Passenger health declaration forms, including self-declarations in line with the recommendations of relevant health authorities. Electronic tools should be encouraged to avoid paper; testing, if and when real-time, rapid and reliable testing becomes available.
“This layering of measures should give travelers and crew the confidence they need to fly again. And we are committed to working with our partners to continuously improve these measures as medical science, technology and the pandemic evolve,” said de Juniac.
Takeoff was one element of work of the ICAO COVID-19 Aviation Recovery Task Force (CART). The CART report to the ICAO Council highlighted that it is of “paramount importance to avoid a global patchwork of incompatible [aviation] health safety measures.” It urges ICAO Member States to “implement globally- and regionally-harmonized, mutually accepted measures that do not create undue economic burdens or compromise the safety and security of civil aviation.” The Report also notes that COVID-19 risk mitigation measures, “should be flexible and targeted to ensure that a vibrant and competitive global aviation sector will drive the economic recovery.”
“The leadership of ICAO and the commitment of our fellow CART members have combined to quickly lay the foundation for a safe restoration of air transport amid the COVID-19 crisis.
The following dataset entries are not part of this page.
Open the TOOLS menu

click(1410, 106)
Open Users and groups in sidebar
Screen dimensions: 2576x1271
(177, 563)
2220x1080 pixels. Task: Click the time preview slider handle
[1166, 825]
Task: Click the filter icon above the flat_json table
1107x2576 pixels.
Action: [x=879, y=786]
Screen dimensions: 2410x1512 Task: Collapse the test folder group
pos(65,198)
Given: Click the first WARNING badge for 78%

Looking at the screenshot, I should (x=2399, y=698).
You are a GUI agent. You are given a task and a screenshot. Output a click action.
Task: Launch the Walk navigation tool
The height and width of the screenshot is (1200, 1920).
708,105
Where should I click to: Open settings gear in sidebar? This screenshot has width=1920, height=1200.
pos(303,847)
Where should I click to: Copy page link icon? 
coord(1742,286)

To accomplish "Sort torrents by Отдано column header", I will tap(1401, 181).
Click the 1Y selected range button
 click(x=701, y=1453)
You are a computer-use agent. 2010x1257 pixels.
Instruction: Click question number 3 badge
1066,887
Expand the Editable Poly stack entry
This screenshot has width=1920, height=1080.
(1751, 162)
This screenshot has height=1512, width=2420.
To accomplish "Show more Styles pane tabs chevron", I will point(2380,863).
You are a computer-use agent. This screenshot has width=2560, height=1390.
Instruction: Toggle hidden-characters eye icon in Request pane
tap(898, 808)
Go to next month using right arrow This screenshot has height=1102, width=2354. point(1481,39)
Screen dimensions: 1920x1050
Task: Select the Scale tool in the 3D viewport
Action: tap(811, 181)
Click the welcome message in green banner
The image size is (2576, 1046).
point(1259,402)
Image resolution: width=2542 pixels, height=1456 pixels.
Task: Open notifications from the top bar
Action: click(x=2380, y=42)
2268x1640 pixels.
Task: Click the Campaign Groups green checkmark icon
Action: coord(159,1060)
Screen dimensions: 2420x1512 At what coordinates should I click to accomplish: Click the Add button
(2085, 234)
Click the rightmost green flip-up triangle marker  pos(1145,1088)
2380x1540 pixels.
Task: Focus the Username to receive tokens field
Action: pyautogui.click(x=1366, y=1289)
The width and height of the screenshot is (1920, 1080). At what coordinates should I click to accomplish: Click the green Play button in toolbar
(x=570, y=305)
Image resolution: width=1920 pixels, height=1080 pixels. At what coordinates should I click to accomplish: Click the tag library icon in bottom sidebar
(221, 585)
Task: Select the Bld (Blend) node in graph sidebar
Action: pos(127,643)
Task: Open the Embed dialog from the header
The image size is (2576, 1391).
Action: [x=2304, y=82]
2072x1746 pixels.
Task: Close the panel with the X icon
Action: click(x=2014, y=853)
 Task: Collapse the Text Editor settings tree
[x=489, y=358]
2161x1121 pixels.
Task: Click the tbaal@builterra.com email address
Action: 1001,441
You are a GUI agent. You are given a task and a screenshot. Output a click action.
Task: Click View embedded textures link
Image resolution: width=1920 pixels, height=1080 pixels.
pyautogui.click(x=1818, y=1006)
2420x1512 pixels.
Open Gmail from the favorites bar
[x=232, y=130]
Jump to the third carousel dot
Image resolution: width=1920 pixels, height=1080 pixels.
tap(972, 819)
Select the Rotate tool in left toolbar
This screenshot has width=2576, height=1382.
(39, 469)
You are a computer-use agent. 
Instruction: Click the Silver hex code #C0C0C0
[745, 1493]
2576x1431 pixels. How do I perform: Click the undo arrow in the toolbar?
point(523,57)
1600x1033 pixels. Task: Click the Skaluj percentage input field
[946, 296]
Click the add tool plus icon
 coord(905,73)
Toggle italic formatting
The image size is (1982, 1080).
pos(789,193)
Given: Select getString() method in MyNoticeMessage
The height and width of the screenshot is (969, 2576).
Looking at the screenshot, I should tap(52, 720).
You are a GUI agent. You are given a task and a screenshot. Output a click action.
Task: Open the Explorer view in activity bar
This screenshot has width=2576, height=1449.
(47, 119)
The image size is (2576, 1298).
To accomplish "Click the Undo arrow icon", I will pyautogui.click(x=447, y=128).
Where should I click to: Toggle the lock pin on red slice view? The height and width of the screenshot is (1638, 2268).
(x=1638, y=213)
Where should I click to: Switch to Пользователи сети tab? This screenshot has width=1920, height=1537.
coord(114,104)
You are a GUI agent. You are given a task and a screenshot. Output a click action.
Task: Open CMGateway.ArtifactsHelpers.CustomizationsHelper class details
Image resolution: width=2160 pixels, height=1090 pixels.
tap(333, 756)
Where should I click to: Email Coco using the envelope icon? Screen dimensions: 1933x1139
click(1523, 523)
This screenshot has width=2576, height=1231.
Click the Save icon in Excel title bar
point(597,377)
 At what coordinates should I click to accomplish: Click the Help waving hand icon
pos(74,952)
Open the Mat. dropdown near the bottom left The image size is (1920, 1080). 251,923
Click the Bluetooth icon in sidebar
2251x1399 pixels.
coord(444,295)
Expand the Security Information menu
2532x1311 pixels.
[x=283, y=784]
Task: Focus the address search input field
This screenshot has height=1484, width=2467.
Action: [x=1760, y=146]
We salute the unity of purpose that guided aviation’s stakeholders to a solid conclusion. Moreover, we fully support CART’s findings and look forward to working with governments for a well-coordinated systematic implementation that will enable flights to resume, borders to open and quarantine measures to be lifted,” said de Juniac.
CART’s work was developed through a broad-based consultation with countries and regional organizations, and with advice from the World Health Organisation and key aviation industry groups including IATA, Airports Council International (ACI World), the Civil Air Navigation Services Organization (CANSO), and the International Coordinating Council of Aerospace Industries Associations (ICCAIA).